Friglerden sonra Doğu Karadeniz kıyı şeridinde Kemmerler’in tarih sahnesine çıktığı görülmektedir. Bu bölgeyi ele geçiren Kimmerler Trabzon ve Sinop’u yağmalamışlardır. Lidya kralı Giges Kimmerleri yendikten sonra Ege’nin denizci kavimlerinden olan Miletliler Amisos’a gelip yerleşmişlerdir.
Koloni Süreci
Ege bölgesinde gelişim gösteren kent devletlerinin nüfus artışı ve artı ürünlerin ticari faaliyetlerini sürdürebilmeleri için Pazar alanları oluşturma ihtiyacı doğmuştur. Bu nedenle M.Ö 7.yy sonlarında Karadeniz kıyılarına gelen Greek grupları belirli noktalarda koloni kent devletlerinin oluşmasını sağlamıştır. Amisos kentini M.Ö 6.yy da Kapadokialı bir lider tarafından yönetildiği bilinmektedir. Oldukça küçük olan şehir büyük olasılık bu süreçte sur dışına çıkmamıştır. Şehir daha sonra Roma hakimiyeti ile birlikte geniş bir alana yayılım göstermektedir. M.Ö. 437-435 yılları arasında Perikles büyük bir donanması ile Sinope kıyılarına gelerek büyük bir grubu bu alana yerleştirir.
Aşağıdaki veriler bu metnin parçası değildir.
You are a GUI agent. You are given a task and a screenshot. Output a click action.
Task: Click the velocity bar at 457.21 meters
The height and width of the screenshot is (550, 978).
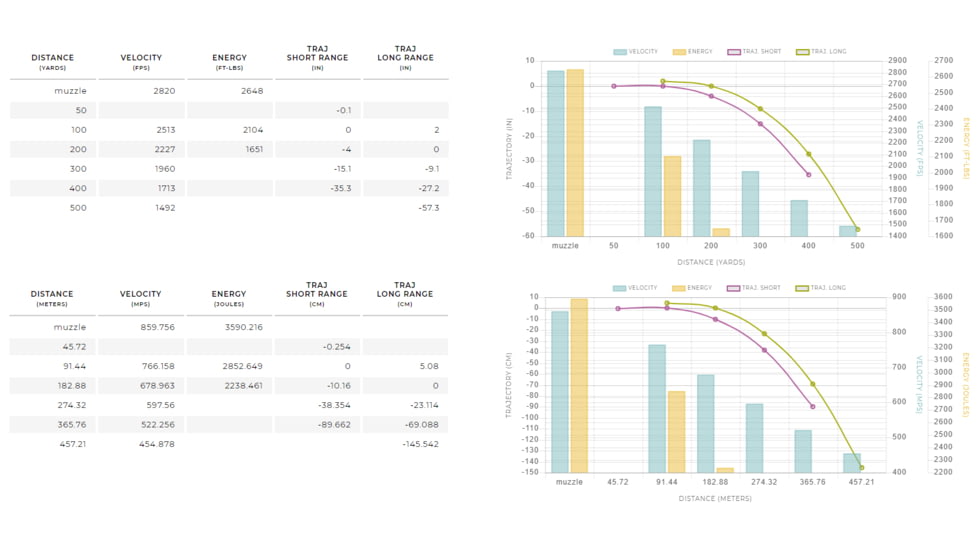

Buradan ayrılan bir grup Atinalının ise Amisos’a gelerek buranın adını Peiraieos olarak değiştirmişlerdir. Bu süreçte şehirde basılan sikkeler üzerinde Amisos isminin çıkarıldığını ve miletosun sembolü olan baykuş figürünün bulunması bölgede Miletlilerin büyük bir güce sahip olduklarını göstermektedir. Ancak M.Ö 4.yy da şehir pers hâkimiyeti altına girmiştri. M.Ö 334 de Büyük İskender’in Anadolu’ya geçmesi ile Helenistik sürecin başlaması pers hâkimiyetinin zayıflaması sonucu Amisos kentine de bağımsızlık verilir. Büyük İskenderin ölümü ile birlikte komutanları arasında hâkimiyet kargaşası ortaya çıkmış bu kargaşa sırasında Persli Mithridates II, Amisos’u ele geçirir. Devam eden süreçte Amisos antik kenti , en parlak dönemini IV. Mithridates döneminde yaşar. Daha fazla gelişim sağlamak adına batıya doğru ilerleyen VI. Mithridates ise bir çok roma vatandaşını öldürmüş, bu nedenle Roma ile savaşa girmek durumunda kalmıştır. M.Ö 74-64 yılları arasında ise Amisos roma hakimiyetine girmiştir.
Amisos Hazinesi
1995 yılında yol genişletme çalışmaları sırasında birden çok odaya sahip mezar yapısı ortaya çıkarılmış olup iki kadın ve bir erkek iskeleti gün ışığına çıkarılmıştır. Muhtemelen krallığın üst düzey kişilerine ait olduğu düşünülmektedir. Oldukça yüksek bir işçiliğe sahip mezar gömü envanterinde, cam, mermer, madeni ve pişmiş toprak eserle ele geçirilmiştir.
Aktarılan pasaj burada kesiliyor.